Zeca Baleiro diz que aceitou participar do projeto como uma experiência e que não terá nenhum prejuízo, mas que pode obter ganhos. “Pode ser uma boa abertura, não só para mim, mas também para os meus colegas. É preciso entender esses novos business da música”, diz.
Para ele, sempre houve muitos intermediários entre os artistas e os músicos – leia-se aí as gravadoras. “Mesmo com as plataformas digitais ainda existem os atravessadores. A gente trabalha bastante, produz muito, e os ganhos ainda são insuficientes. Nos Estados Unidos, um compositor que tenha 2 ou 3 hits pode se aposentar se quiser. Aqui no Brasil, é preciso fazer um hit por ano e ainda continuar a trabalhar. Eu adoro trabalhar, mas podia ser mais confortável”, diz, sobre a distribuição dos direitos autorais.
Outras plataformas. Zeca Baleiro afirma que tem estudado sobre outra nova forma que vem se consolidando no mercado da produção artística, o NFT, que também é uma relação de comercial sem intermediários entre investidores (ou fãs) e artistas.
A sigla NFT significa, em português, algo como “tokens não fungíveis”, ou, um ativo não perecível, original, não intercambiável. Artistas como David Bowie (1947-2016), o produtor de música eletrônica canadense Jacques Greene e os brasileiros Toquinho, Paulo Ricardo e Marília Mendonça já disponibilizaram direitos autorais no mercado.

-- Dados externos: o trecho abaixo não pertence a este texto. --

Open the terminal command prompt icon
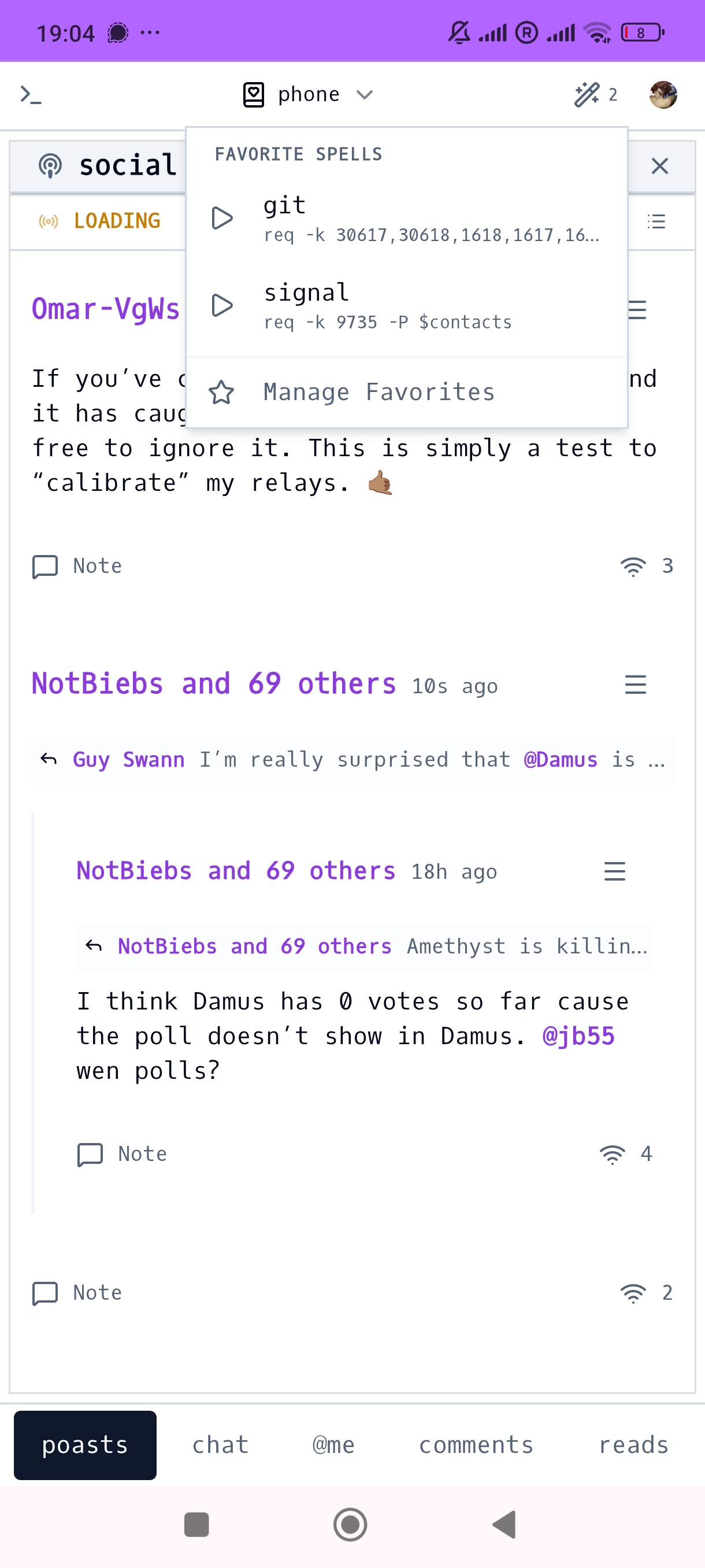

Em linhas gerais, a diferença entre o NFT e o modelo no qual Zeca Baleiro irá participar é que no primeiro as obras adquiridas não são compartilhadas e as transações são feitas em criptomoedas.

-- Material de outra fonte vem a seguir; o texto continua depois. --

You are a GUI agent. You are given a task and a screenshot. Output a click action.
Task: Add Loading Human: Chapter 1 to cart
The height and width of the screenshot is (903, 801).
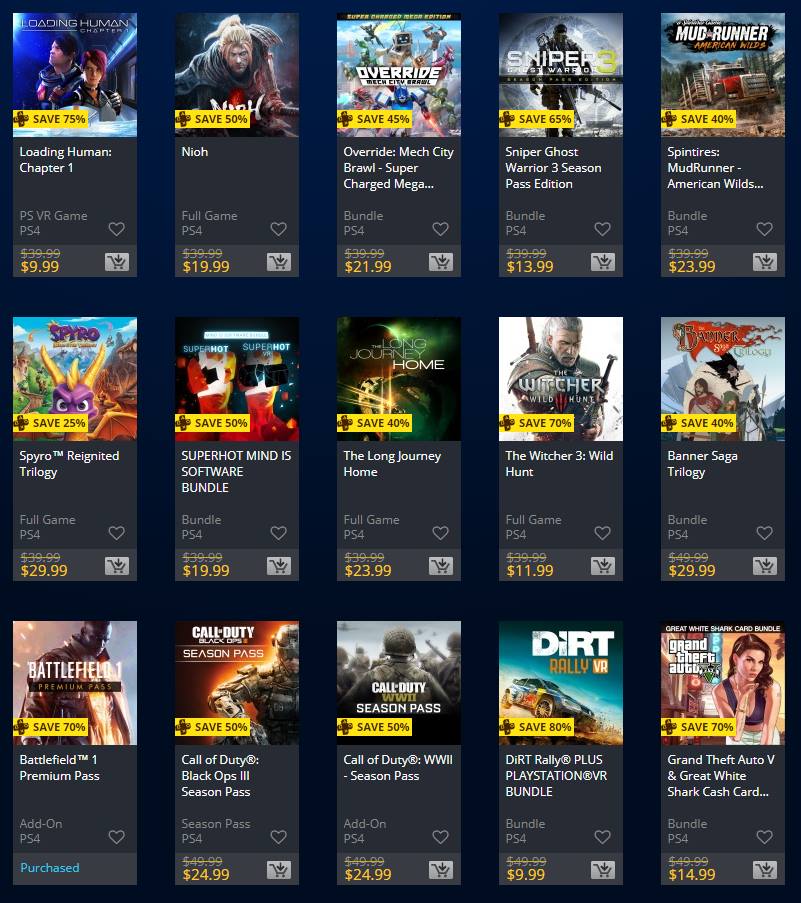pyautogui.click(x=117, y=262)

Segundo Daniel Campello, fundador e CEO da Orb Music, empresa que atua na gestão de direitos autorais, a procura pelo NFT ou outras formas de aquisições de recebíveis da música ganhou força nos últimos anos pela fome dos investidores por ativos alternativos.
“A indústria da música sempre teve esse gargalo no financiamento da sua operação. Por isso, poucas empresas a dominam, que são as majors Sony, Warner e Universal. Durante muito tempo, só elas corriam o risco do investimento em um artista. Basicamente, o que estamos fazendo agora é mostrar ao mercado financeiro que esse risco vale a pena, pode dar um bom resultado”, diz Campello.
O advogado cita o caso da cantora Ludmilla. Segundo ele, a gravadora Warner investiu R$ 1,5 milhão no início da carreira da artista. Hoje, segundo ele, Ludmilla vale R$ 30 milhões e a Warner detém o direito de 80% dos royalties gerados pela cantora.
Para Campello, essa forma de negociar os direitos autorais da música é o futuro da produção fonográfica. “A maior parte dos catálogos que estão sendo negociados é de direitos patrimoniais de autores. Isso porque existe a possibilidade de uma mudança do que recebe o artista e o compositor no digital. Atualmente, de cada R$ 100, R$ 30 ficam para a plataforma, R$ 58 ficam para a gravadora e o artista (intérprete) e R$ 12 ficam para o compositor e a editora (da obra). A aposta é que esses R$ 12 vão aumentar em relação ao R$ 58”, explica. As informações são do jornal O Estado de S. Paulo.